Stick insects are grouped into delightful categories with names like broad prickly sticks, winged bark huggers, stout crawlers, narrow leaf mimics and tree lobsters. The last is a group best described as insects that gave up on the whole delicate leaf and twig act to become heavily armoured, spiny tanks – determined to make a predator profoundly regret ever trying to eat them.

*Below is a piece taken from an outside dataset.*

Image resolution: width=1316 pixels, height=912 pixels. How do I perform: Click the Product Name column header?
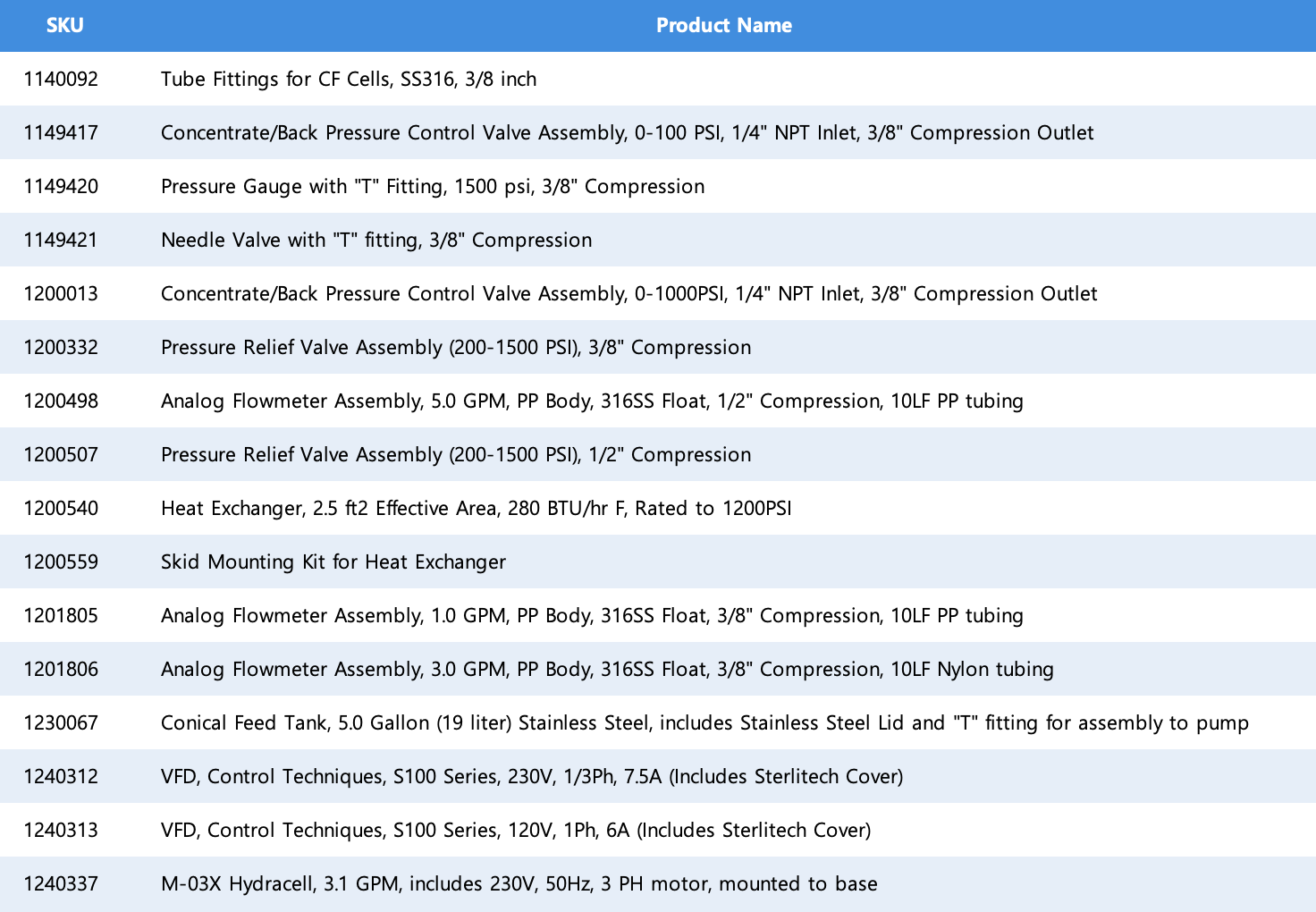pyautogui.click(x=723, y=25)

As a former keeper of stick and leaf insects in a bug zoo, I can attest to just how good these animals are at being invisible. Even when you knew there were exactly 10 leaf insects in a cage, finding numbers 9 and 10 always involved a long manual search of every single branch and leaf, sometimes requiring multiple people. Jungle nymphs (Heteropteryx dilatata) are 17cm lime-green spiky monsters that somehow manage to disappear into foliage despite their size. Often you only discovered one by getting a painful kick from a spiny leg.
The recently described Australian stick insect also lives in a rainforest tree canopy, so it’s not surprising it remained hidden for so long. Insects and their relatives are the animals science knows the least about, despite being some of the most abundant organisms on Earth. After almost three centuries of taxonomic research, scientists have only described and named about 1m insect species; thousands of new species are added to that total yearly.

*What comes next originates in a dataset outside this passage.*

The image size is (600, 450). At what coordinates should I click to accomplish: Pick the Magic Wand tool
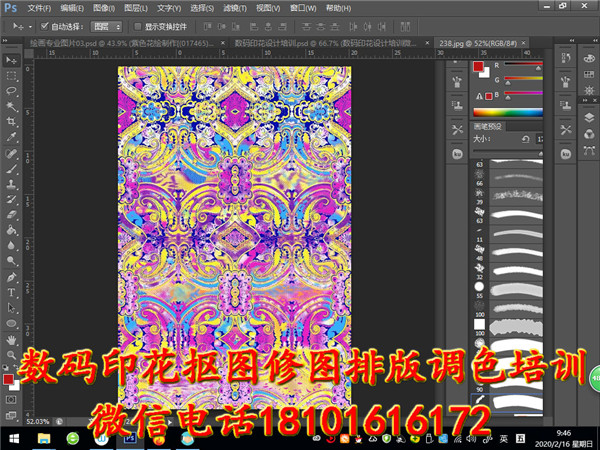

This Acrophylla alta is 41cm long and weighs 44g. Photograph: Professor Angus Emmott, James Cook University/Reuters
The question is not why weird new insects keep getting described by science, but why there aren’t more strange insects, spiders and other relatives with extra legs being discovered daily. Research suggests that at least 5m insect species exist, and insects and their relatives (arthropods) make up 85% of all known animal species. To put that in context, there are as many species of just ladybirds as there are of all mammals combined.
The International Union for Conservation of Nature’s (IUCN) Red List of Threatened Species is a good benchmark to get a sense of how little we know. IUCN is the primary information source on the global conservation status of animal species, but its database lists only 1.3% of known insect species for evaluation. For the entire category of insects, the most species-rich animals on our planet, IUCN’s data table simply says “insufficient coverage”. It simply doesn’t have enough data to estimate the percentage of threatened insect species.
Naming and describing is just the first step of understanding and preserving our biological diversity. For many species, we have no idea where they live, what they eat, or what their lives are like. Of the insects listed in the IUCN database, 26% are listed as “data deficient”. This adorable little willowherb leafcutter bee is extinct in the UK, and we don’t know enough about it to say much more than that.
By focusing on large, charismatic animals, we miss understanding the little animals that run our world and provide essential ecosystem services. It’s little invertebrates that pollinate plants, feed birds and other animals, and keep soils healthy. They deserve to be studied as much, or more, than their bigger vertebrate kin. Concentrating on common threats to animals, big and small, can help us make better choices about prioritising research and conservation.